Все это было больно и горько осознавать, потому что каждый из его гвоздей, забитых в крышку моего гроба, был деревянным. Убеждения — неверными. Но оговаривать себя снова я не собиралась.
Прикоснулась к своему животу, в котором, как надеялась, начались процессы по зарождению жизни, и вскинула голову вверх. Я смогу перешагнуть через себя, засунуть гордыню и сомнения так далеко, что не найду их никогда, только ради того, чтобы мой маленький сын был жив и счастлив. И я пойду в этом до конца.
Под внимательным взглядом я прошествовала мимо него к двери. Между нами так и остались висеть недоговорённости и тягостное молчание, пропитанное пренебрежением и злостью.

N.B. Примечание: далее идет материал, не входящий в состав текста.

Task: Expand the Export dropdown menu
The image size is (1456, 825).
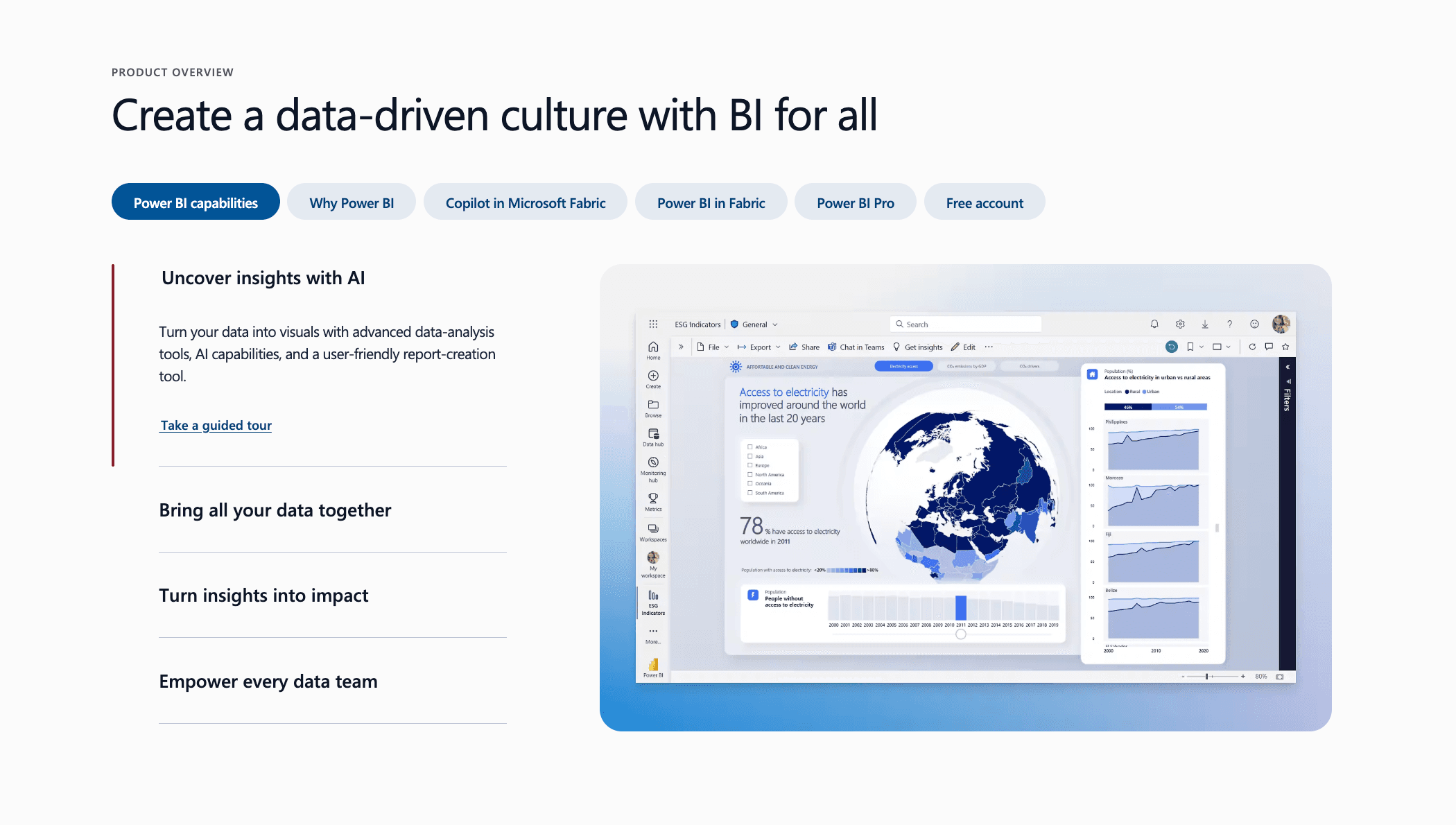Action: 759,347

Женя уже устроился в автомобиле на переднем сиденье. Когда только успел почувствовать себя здесь как дома? Он высунул локоть из окна, чтобы ощутить летний ветер в полной мере и с удобством расположился на пассажирском кресле. Кирилл снова издал смешок и пикнул сигнализацией, чтобы открылись автоматические ворота, выпуская его автомобиль на улицу, на дорогу.
Я села сзади и решила, что не буду смотреть ни на кого из них, буду наблюдать за природой, веселым солнцем, но ни в коем случае не стану как-то проявлять себя. Но даже несмотря на то, что не открывала глаз от пейзажа за окном, от дороги, все равно ощущала кожей, что Кирилл нет-нет, да и глянет на меня в зеркало заднего вида.

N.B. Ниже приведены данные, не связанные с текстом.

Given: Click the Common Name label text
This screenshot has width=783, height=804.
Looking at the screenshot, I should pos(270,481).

Мне стало горько и противно от всей этой ситуации, которая со стороны выглядела даже хуже, чем была на самом деле. Что он думает? Что я — нимфоманка, которая бросается в постель первому встречному, только бы наставить рога мужу? Что я решила вспомнить о том, как хорошо нам когда-то было? Что хочу оживить свою сексуальную жизнь, которая, возможно, за четыре года замужества стала пресной? Что я просто недалекая и неумная женщина, которой нужны приключения, чтобы хоть как-то почувствовать себя живой, нужной этому миру?

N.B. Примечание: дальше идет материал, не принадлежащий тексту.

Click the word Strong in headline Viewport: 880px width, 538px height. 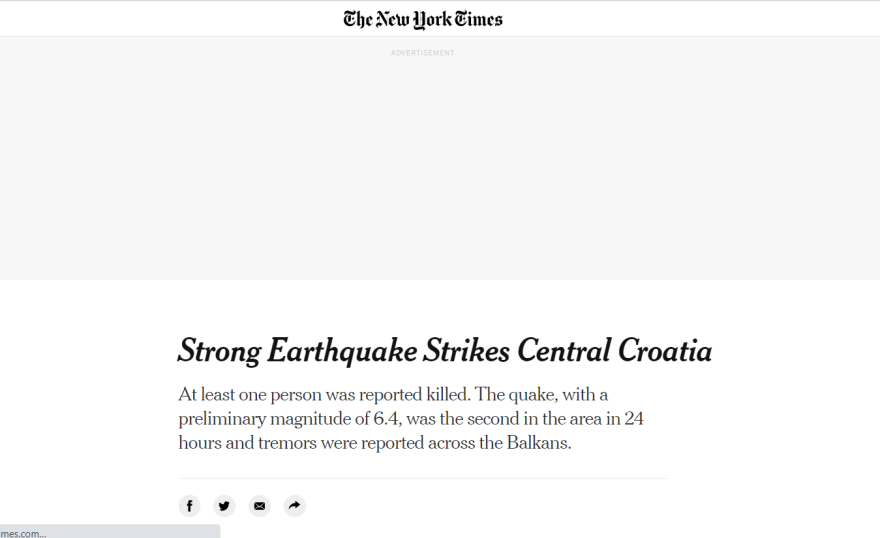tap(218, 351)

Я утерла тонкие слезинки, скользнувшие с уголков глаз на щеки и внутренне сжалась. Нет, нет. Не время и не место раскисать. Я сильная и справлюсь со всем.
Автомобиль мягко ехал по дороге, и через несколько километров пути я почувствовала, что напряжение, сковавшее тело, начинает понемногу отпускать. Кирилл ничего не говорил, Женя практически тоже молчал, мучимый головной болью и похмельем, я теребила сотовый телефон с желанием позвонить домой и узнать, как там дела, но каждый раз переворачивала экран вниз, понимая, что не хочу, чтобы Кирилл стал свидетелем моего разговора с малышом.
— А что, — вдруг сказал Женя, разрушив тишину. — Куда твоя блонда делась?
Мне кажется, мы вздрогнули все одновременно: Кирилл, я и машина. Во рту сразу стало сухо, язык стал похожим на наждачную бумагу, или пилочку для ногтей. Я вытянулась в струнку, будто бы имела право на то, чтобы требовать ответа, ждать его от мужчины, который уж точно мне не принадлежит.
Наши глаза встретились с ним в зеркале заднего вида. Кирилл впился в отражение, будто бы хотел высосать через него мою душу, прищурился, оценивая мою реакцию, словно понимал по моему побледневшему в миг лицу, что мне больно и неприятно слышать от него правду о другой женщине. Особенно после того, что было этой ночью.
— А что бабы? — спокойно сказал он, выравнивая руль, но даже не глядя на дорогу, наслаждаясь тем, что я не могу отвести глаз. — Бабы — это мусор, как сортир. Нужны только для того, чтобы справить нужду.
Я скривилась от его мерзких слов, покачала головой, и заметила, как торжествующе блеснули его черные глаза.
— Ну ты аккуратнее, — Женя хихикнул и повернул голову в мою сторону. — Тонь, не слушай его. Он мужчина не женатый.
— И слава богу, — выдохнул Кирилл.
— Да, есть плюсы в свободной жизни, — сладко потянулся Женя. — Идешь куда хочешь с кем хочешь.
Кирилл глянул на него выразительно. Между ними, как я поняла, произошел быстрый мысленный диалог, смысл которого укрылся от меня.
— Будто бы тебя женатая жизнь от этого останавливала, — мрачно прокомментировал Кирилл и достал с подставки солнцезащитные очки. Он натянул темное стекло на нос и больше не поднимал глаз, не смотрел в мою сторону.